Task brief – Could you retype exactly the line containing "You are a GUI" and every line after it in the data below, leaving out the pictures?

[Dataset entries]

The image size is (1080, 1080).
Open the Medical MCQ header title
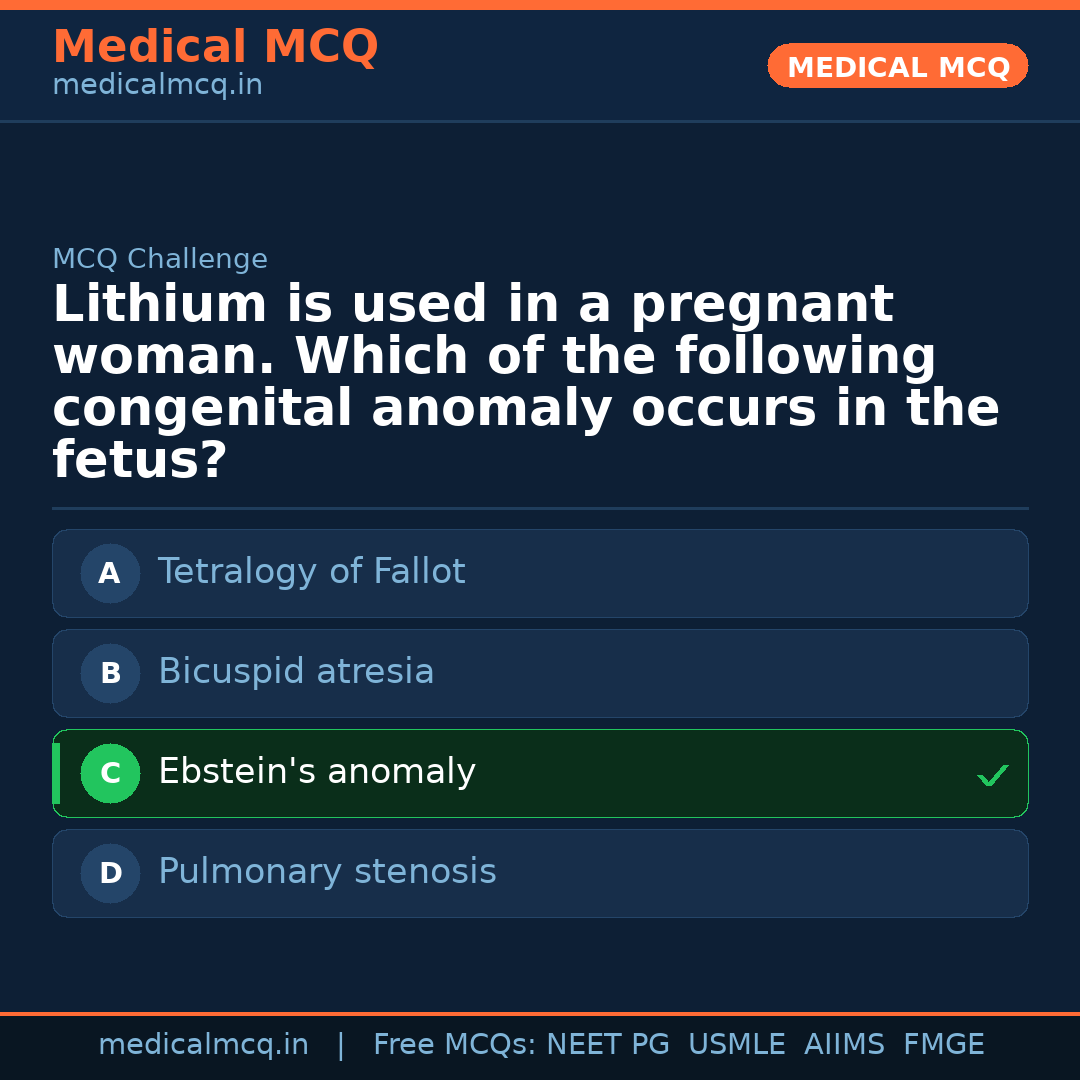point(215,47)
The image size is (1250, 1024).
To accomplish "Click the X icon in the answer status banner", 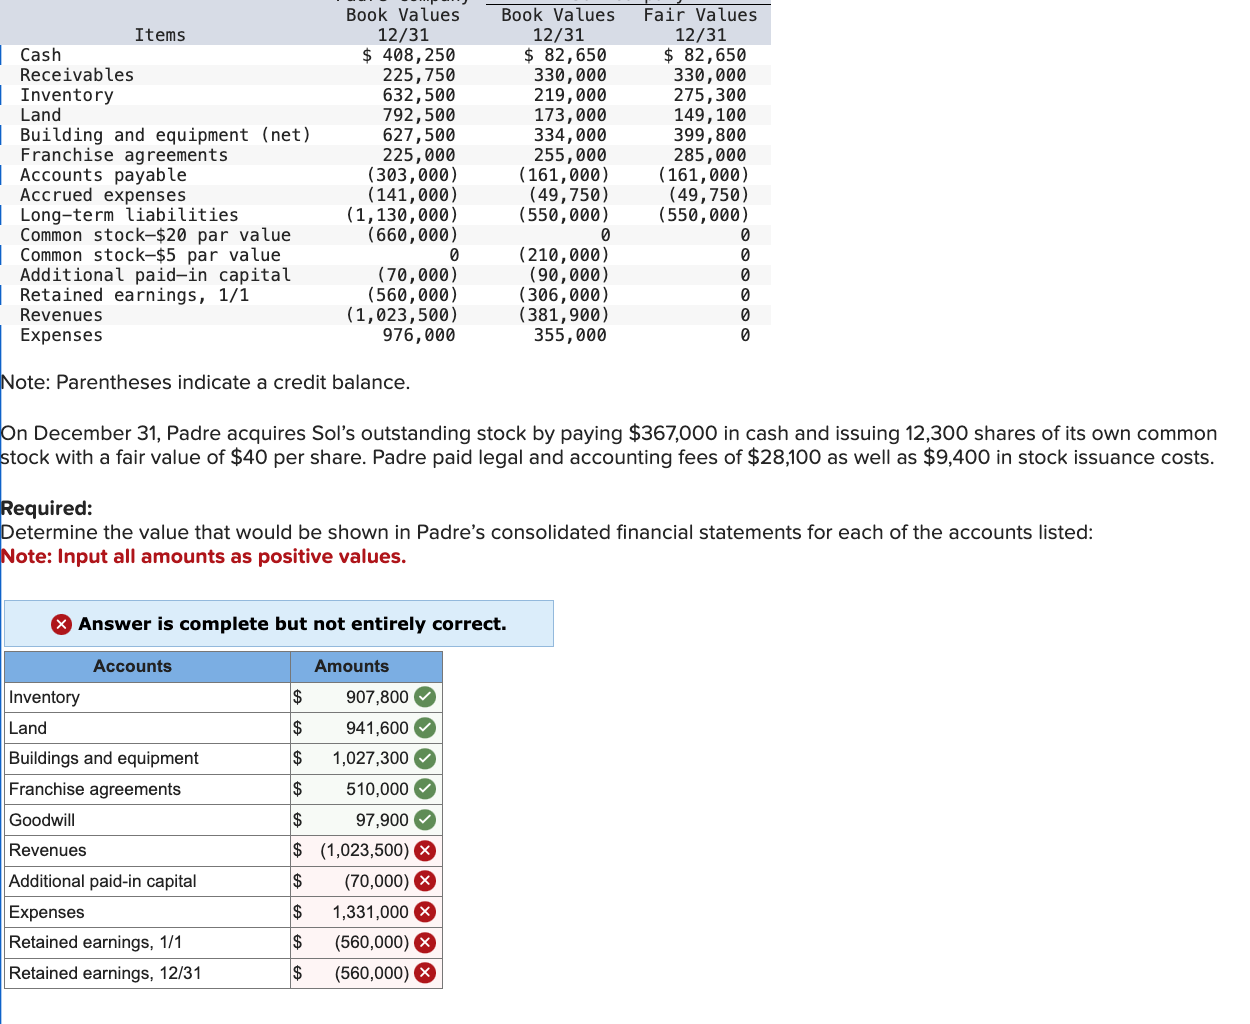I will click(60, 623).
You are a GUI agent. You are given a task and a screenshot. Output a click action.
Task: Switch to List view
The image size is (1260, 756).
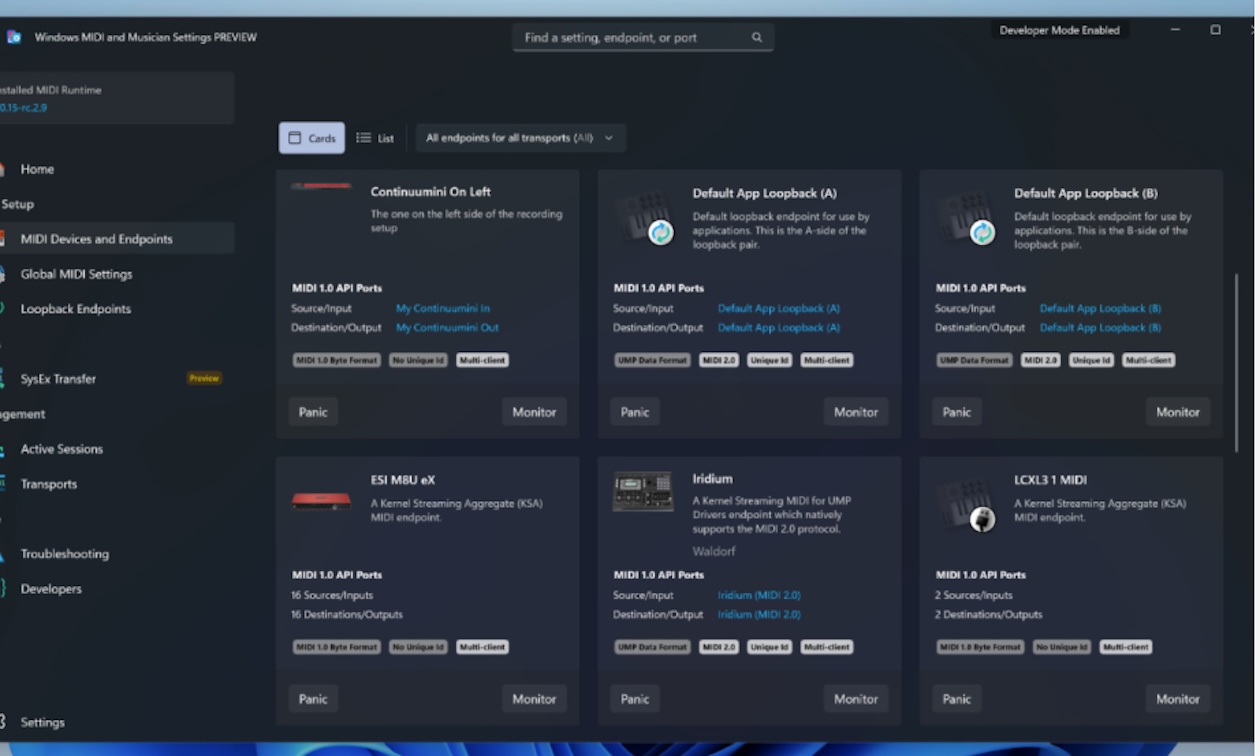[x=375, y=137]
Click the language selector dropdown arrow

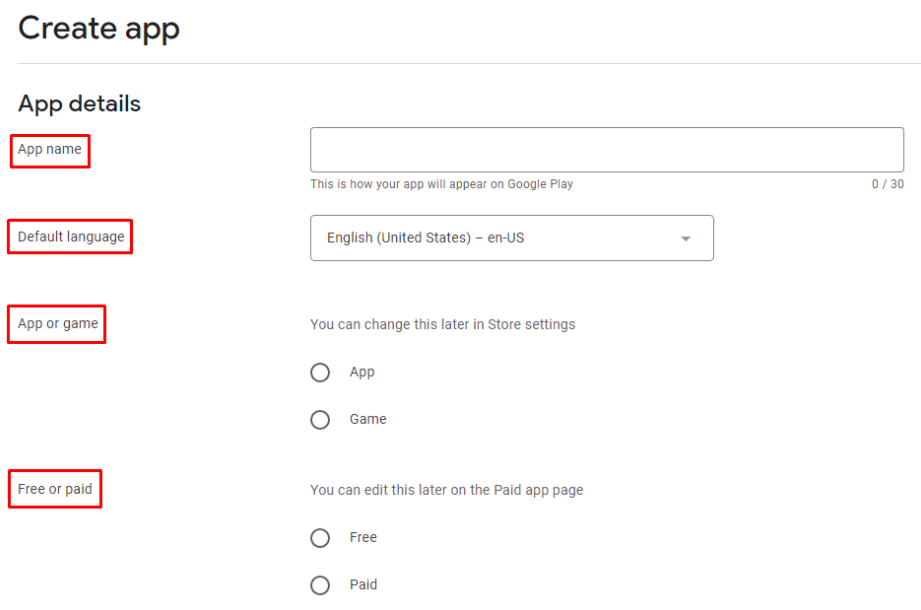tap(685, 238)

Exercise answer –
You are a GUI agent. You are given a task and a screenshot. Output a click action.
Task: Switch to List view
The image size is (1260, 756).
[x=375, y=137]
Click the language selector dropdown arrow

tap(685, 238)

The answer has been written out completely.